------ Selected text ------

(Rio de Janeiro) The Canadian women’s Paralympic wheelchair basketball team will collide with the Netherlands in the quarter-finals at the Rio 2016 Paralympic Games on the heels of an 82-49 win against host nation Brazil at the Rio Olympic Arena on Monday.
Canada and the Netherlands will square off on Tuesday at 11:45 a.m. BRT at the Rio Olympic Arena. The teams last met at a major international event in a thrilling semifinal at the women’s world championship in 2014, with Canada emerging victorious by a single point.
“We are really excited and ready to go. We’re done the round robin games now and so we are really pumped to get the playoffs started,” said Team Canada player Arinn Young, of Legal, Alta. “We are pretty confident going into the quarter-finals. It’s going to be a mental and physical game. That’s what we are preparing for now. We will be ready to go.”
“It’s usually a high scoring game when we play the Dutch, and it’s usually a pretty physical game,” said Team Canada Head Coach Bill Johnson. “They are a pretty strong group, as are we, and it leads to a pretty physical game. It’s fun and clean, and it’s going to be a great example of wheelchair basketball. I look forward to it.”
The win against Brazil placed Canada in a three-way tie for first place in Group A with Germany and Great Britain, all with a record of 3-1 after preliminary round play, with Canada falling to the third spot in the pool courtesy of a point differential tie-breaker between the three teams.
Canada started its final round robin match determined to push the pace against Brazil and take the energetic home crowd out of the game. Canada carved out an early lead by doubling up on Brazil, 24-12, after the opening quarter. The Canadians turned up the tempo in the second frame, nearly scoring at will from the paint as Brazil struggled to keep Canada outside of the key. ada entered halftime with a 49-22 advantage. With the game firmly in their grasp, the Canadians used their full depth of their bench down the stretch to cruise to the win.
Young had a game-best 22 points for Canada. Teammate Cindy Ouellet (Quebec City, Que.) picked up a double-double with 20 points and 12 assists. Janet McLachlan (Vancouver, B.C.) also had a double-double with 16 points and 10 rebounds. Vileide Almeida scored 12 points to lead Brazil.
Team Canada Men To Play for 11th Place
The Canadian men’s Paralympic wheelchair basketball team completed pool play on Monday night with a 67-46 loss to Turkey at the Rio Olympic Arena. Canada (0-5) will play Algeria (0-5) to decide 11th place at 9:30 a.m. BRT on Wednesday.
“We all had high hopes to accomplish a little bit more here,” said Team Canada co-captain Bo Hedges, of Wonowon, B.C. “We still have one more game and we have to continue to improve like we have throughout this tournament. It’s a great group of young guys and a great opportunity to play Algeria and to keep going and keep building.

------

_Tasks to carry out_.
1) Answer these from the wheelchair basketball report:
(a) What was the final score of the Canadian women's game against Brazil?
(b) Who scored 12 points to lead Brazil?
(c) Which team will the Canadian men play to decide 11th place?
2) Does the wheelchair basketball report support each statement below? Answer yes or no, and quote the words that settle it.
(a) The Canadian women finished in first place in Group A.
(b) At the 2014 women's world championship semifinal, Canada beat the Netherlands by one point.
(c) The Canadian men ended pool play with a loss to Turkey.
3) Write the next part of the wheelchair basketball report, picking up where it stops.
The material after this report is not needed for anything.

------ Stored data ------

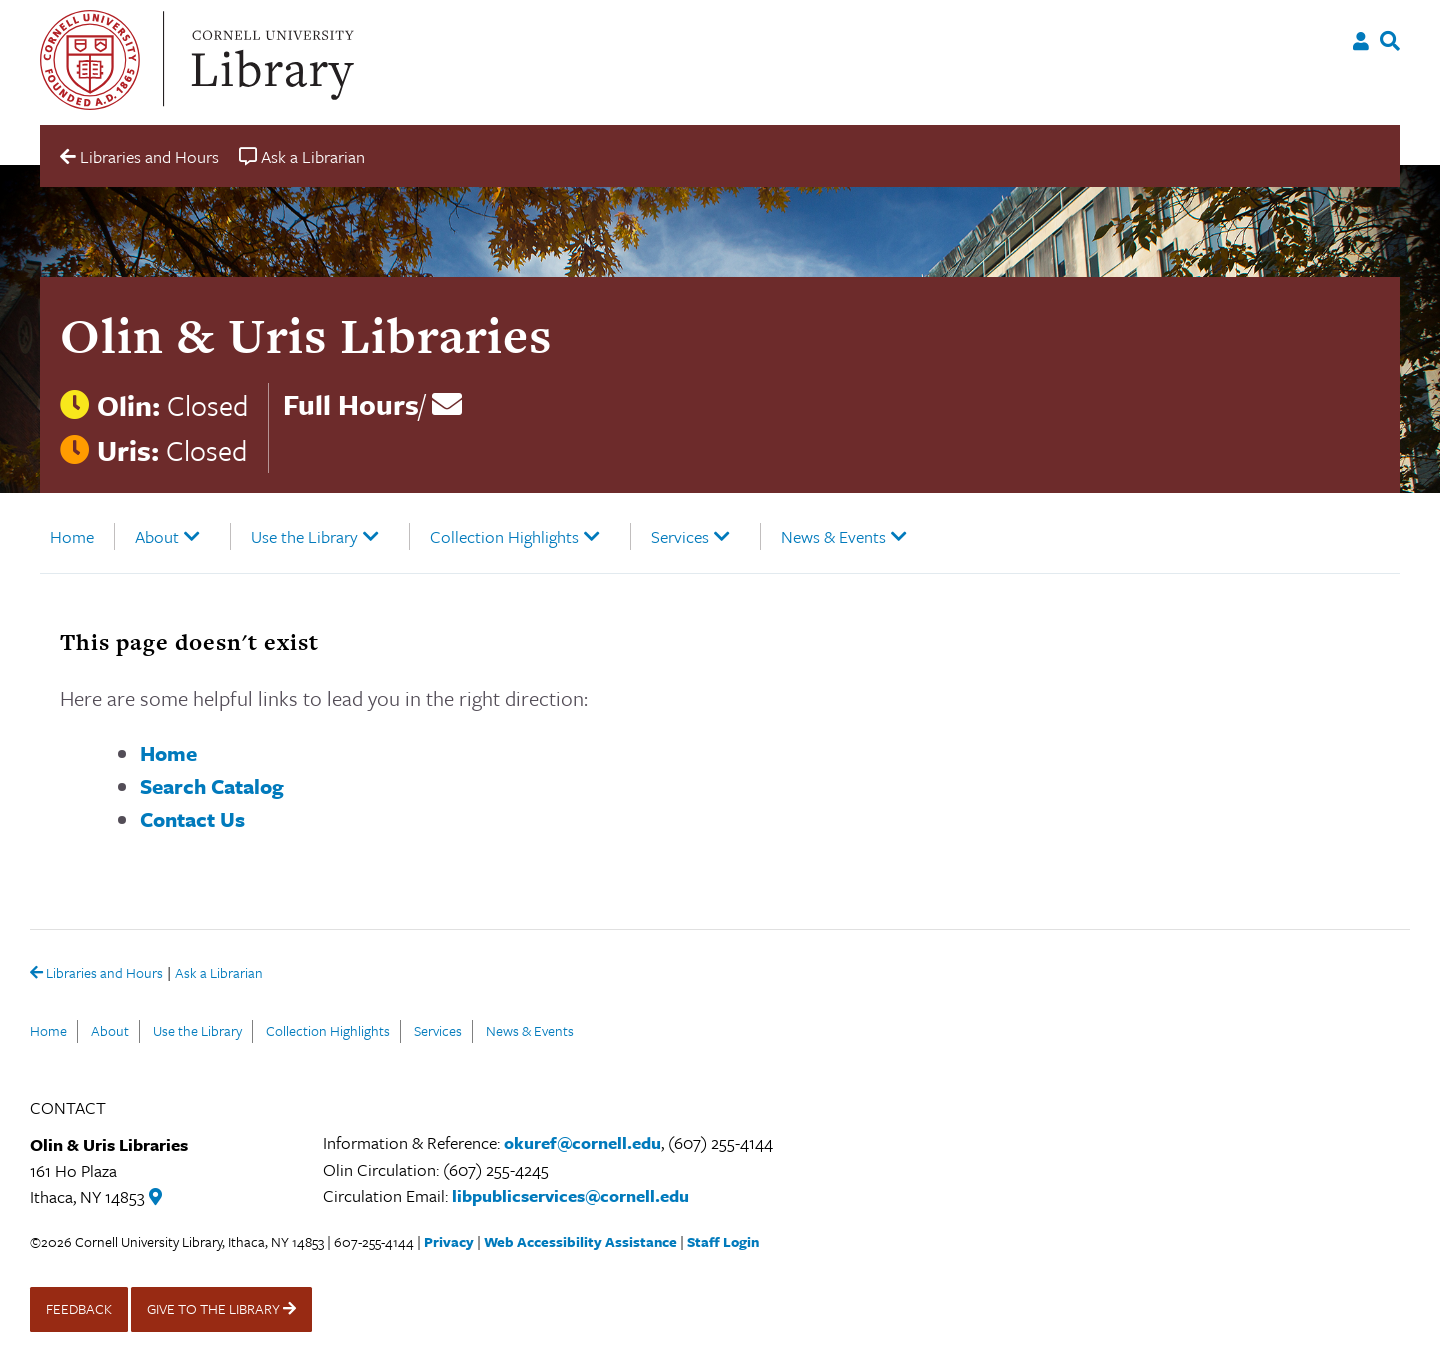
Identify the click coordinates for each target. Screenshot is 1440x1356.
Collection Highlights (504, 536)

------
------ Stored data ------

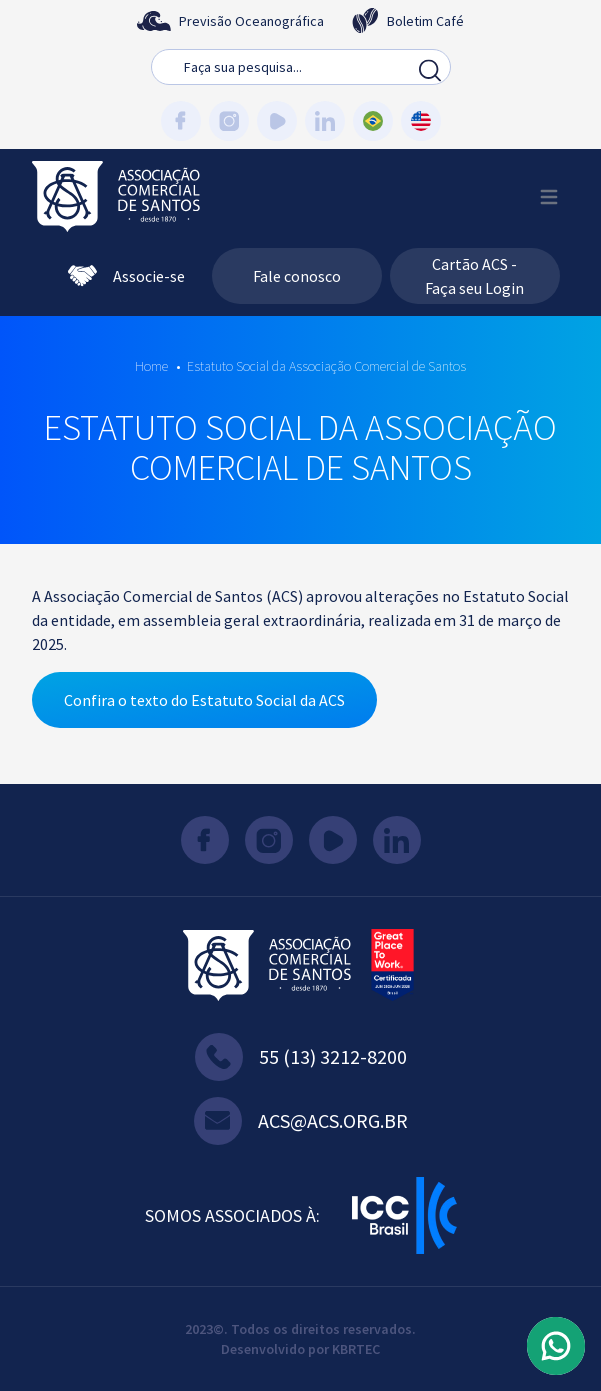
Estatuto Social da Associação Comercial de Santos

------

_Results by task_.
1)
(a) 82-49
(b) Vileide Almeida
(c) Algeria

2)
(a) No: "with Canada falling to the third spot in the pool courtesy of a point differential tie-breaker between the three teams"
(b) Yes: "with Canada emerging victorious by a single point"
(c) Yes: "completed pool play on Monday night with a 67-46 loss to Turkey"

3)
“I’ve been through a lot of tough, devastating losses and challenging times with basketball and so you know you have to learn from it and build from it. It just makes us stronger going forward toward the next world championship and Tokyo in 2020.”
Canada stayed with Turkey through the opening half, trailing by five points at halftime, 29-24. Turkey broke the game open in the second half, utilizing its size advantage over Canada to convert on scoring opportunities in the paint and on the fast break. The Turkish side widened to gap to a 14-point lead, 51-37, after three quarters of play and put the game out of reach in the final frame.
About Wheelchair Basketball Canada
Wheelchair Basketball Canada is the national sport governing body responsible for the organization of the sport in Canada. It is a non-profit, charitable organization that is committed to excellence in the development, support and promotion of wheelchair basketball programs and services for all Canadians from grassroots to high performance. Wheelchair basketball is a fast-paced, hard-hitting, competitive sport in which Canada is held in high esteem around the world for winning a combined six gold, one silver, and one bronze medal in the last six Paralympic Games.
About the Canadian Paralympic Committee
The Canadian Paralympic Committee is a non-profit, private organization with 25 member sports organizations dedicated to strengthening the Paralympic Movement. The Canadian Paralympic Committee’s vision is to be the world’s leading Paralympic nation. Its mission is to lead the development of a sustainable Paralympic sport system in Canada to enable athletes to reach the podium at the Paralympic Games. By supporting Canadian high performance athletes with a disability and promoting their success, the Canadian Paralympic Committee inspires all Canadians with a disability to get involved in sport through programs delivered by its member organizations. For more information, visit www.paralympic.ca.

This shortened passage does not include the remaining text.